The IEA, which coordinates energy policies of industrialized nations, advises all its members to keep the equivalent of 90 days of net oil imports in storage.

Oil from storage should keep the market supplied for some time, but oil markets will likely become increasingly volatile as storage is run down and the possibility of a supply crunch rises.

The IEA said on Saturday the markets were still well supplied despite the Saudi disruptions.

“We are massively oversupplied,” said Christyan Malek, head of oil and gas research for Europe, Middle East and Africa at J.P. Morgan, adding it would take five months of a 5 million-bpd outage to take global crude supply levels back to a 40-year normal average.

“Having said that, this attack introduces a new, irreversible risk premium into the market,” he added.
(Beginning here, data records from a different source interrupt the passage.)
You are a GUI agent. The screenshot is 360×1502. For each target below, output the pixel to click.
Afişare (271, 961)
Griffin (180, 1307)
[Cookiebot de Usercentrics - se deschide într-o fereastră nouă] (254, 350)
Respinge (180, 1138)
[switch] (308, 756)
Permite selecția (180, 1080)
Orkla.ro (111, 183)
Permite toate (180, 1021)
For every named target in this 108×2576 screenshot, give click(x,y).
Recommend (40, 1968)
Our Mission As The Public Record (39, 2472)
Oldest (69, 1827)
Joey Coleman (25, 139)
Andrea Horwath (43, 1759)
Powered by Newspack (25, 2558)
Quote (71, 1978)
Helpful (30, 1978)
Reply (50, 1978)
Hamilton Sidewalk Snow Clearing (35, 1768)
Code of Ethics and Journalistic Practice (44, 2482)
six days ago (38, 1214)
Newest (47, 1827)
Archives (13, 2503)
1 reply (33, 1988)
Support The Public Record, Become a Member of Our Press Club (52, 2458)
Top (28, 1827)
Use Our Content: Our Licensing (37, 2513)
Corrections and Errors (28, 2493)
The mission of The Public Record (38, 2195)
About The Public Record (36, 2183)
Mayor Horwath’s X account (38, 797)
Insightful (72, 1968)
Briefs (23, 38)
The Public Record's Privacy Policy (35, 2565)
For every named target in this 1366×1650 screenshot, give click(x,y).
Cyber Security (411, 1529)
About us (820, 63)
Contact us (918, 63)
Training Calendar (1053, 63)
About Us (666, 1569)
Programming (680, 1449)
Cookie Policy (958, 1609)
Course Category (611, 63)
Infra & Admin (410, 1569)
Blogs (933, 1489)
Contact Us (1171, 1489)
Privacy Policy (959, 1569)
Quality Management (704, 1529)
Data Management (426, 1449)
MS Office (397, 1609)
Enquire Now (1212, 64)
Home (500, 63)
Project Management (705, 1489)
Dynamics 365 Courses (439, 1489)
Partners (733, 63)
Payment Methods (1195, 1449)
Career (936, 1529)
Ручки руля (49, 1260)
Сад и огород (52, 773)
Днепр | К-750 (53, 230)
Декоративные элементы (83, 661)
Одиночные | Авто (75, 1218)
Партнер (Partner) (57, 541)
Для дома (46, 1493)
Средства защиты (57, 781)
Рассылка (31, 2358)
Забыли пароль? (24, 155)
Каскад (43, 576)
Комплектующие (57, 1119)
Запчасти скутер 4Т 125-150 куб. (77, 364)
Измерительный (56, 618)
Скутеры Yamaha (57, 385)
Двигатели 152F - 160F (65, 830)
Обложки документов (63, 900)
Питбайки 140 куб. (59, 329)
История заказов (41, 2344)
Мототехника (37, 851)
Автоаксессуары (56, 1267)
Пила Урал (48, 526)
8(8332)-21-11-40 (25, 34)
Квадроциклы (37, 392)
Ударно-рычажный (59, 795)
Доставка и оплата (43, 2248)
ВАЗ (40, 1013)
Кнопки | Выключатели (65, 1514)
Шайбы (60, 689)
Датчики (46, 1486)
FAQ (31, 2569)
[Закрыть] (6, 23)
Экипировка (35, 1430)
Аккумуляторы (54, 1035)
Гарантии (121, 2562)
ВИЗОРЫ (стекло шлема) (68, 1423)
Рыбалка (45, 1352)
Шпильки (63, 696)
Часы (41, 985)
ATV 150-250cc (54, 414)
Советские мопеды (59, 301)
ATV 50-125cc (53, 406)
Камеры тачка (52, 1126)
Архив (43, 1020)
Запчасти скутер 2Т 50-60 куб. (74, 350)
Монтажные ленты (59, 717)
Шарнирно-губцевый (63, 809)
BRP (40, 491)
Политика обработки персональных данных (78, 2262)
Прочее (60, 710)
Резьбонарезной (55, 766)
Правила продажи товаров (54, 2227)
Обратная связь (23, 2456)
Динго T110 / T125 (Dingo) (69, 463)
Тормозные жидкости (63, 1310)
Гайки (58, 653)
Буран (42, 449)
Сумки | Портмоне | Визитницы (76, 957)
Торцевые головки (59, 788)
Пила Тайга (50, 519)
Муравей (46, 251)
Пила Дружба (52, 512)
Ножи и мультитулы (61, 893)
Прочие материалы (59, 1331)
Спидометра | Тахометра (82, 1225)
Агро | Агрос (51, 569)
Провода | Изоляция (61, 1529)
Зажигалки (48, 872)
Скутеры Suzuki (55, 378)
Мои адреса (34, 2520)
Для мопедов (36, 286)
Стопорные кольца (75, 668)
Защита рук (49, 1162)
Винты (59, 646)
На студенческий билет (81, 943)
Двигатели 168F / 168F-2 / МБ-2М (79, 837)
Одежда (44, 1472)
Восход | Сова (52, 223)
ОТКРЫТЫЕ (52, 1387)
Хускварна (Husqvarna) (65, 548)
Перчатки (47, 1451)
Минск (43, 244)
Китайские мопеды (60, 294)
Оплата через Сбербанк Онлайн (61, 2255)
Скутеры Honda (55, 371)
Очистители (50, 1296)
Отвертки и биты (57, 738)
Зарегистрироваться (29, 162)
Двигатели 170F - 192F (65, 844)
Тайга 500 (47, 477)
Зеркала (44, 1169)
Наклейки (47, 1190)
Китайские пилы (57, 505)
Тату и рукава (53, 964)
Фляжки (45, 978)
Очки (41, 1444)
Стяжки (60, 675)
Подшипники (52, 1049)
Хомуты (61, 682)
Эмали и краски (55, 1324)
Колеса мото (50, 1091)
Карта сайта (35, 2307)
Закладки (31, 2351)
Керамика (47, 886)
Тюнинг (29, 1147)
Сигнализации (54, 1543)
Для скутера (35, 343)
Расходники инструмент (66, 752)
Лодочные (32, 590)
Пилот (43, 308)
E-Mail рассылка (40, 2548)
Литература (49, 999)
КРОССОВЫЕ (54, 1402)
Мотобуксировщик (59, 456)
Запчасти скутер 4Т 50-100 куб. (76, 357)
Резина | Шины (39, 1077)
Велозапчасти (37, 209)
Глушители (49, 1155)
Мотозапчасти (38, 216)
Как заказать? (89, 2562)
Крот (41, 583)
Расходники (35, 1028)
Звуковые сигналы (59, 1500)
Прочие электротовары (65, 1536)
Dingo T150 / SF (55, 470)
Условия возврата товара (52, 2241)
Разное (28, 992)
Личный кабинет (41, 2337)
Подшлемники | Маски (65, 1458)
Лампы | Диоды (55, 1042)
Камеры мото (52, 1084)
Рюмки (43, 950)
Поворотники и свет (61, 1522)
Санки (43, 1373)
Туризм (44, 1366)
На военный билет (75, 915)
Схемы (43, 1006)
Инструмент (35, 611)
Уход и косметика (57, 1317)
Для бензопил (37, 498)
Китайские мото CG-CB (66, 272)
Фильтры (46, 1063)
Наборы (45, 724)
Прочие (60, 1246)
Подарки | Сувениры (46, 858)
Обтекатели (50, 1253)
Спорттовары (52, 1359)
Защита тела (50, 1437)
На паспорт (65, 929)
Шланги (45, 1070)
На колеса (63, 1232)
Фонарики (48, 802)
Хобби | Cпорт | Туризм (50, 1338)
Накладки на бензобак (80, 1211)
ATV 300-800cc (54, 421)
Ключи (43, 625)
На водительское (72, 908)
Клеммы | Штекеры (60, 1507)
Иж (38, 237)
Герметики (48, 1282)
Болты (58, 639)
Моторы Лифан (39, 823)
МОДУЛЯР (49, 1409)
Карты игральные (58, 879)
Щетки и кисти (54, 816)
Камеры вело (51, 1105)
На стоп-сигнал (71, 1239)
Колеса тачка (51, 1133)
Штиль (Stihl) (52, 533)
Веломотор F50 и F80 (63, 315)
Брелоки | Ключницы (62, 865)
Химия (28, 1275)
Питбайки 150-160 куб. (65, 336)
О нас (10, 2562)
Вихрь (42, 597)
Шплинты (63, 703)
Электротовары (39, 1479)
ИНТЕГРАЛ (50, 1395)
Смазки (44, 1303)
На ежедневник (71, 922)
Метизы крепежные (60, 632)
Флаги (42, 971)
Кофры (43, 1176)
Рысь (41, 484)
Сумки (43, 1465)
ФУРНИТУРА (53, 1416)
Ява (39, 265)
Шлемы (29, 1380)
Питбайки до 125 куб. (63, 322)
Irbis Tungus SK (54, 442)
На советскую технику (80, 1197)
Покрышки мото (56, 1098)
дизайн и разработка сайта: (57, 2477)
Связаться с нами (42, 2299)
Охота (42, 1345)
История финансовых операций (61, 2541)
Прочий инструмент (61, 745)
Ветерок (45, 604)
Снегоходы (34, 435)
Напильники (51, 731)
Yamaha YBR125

WHAT HAPPENS IF THERE IS ANOTHER SUPPLY DISRUPTION?

With no spare capacity, future disruptions would cause oil prices to rise. A higher price over time will encourage producers to invest and pump more, while at the same time reducing consumption.

OPEC member Libya is in the middle of a civil war, which threatens its ability to continue pumping oil. Another big Libyan disruption would add to the shocks and highlight the lack of spare capacity.

Nigerian exports have also suffered from disruptions.

Even before the Saudi attack, spare capacity was falling. Consultancy Energy Aspects has said it expects OPEC spare capacity to fall to below 1 million bpd in the fourth quarter from two million bpd in the second quarter of 2019.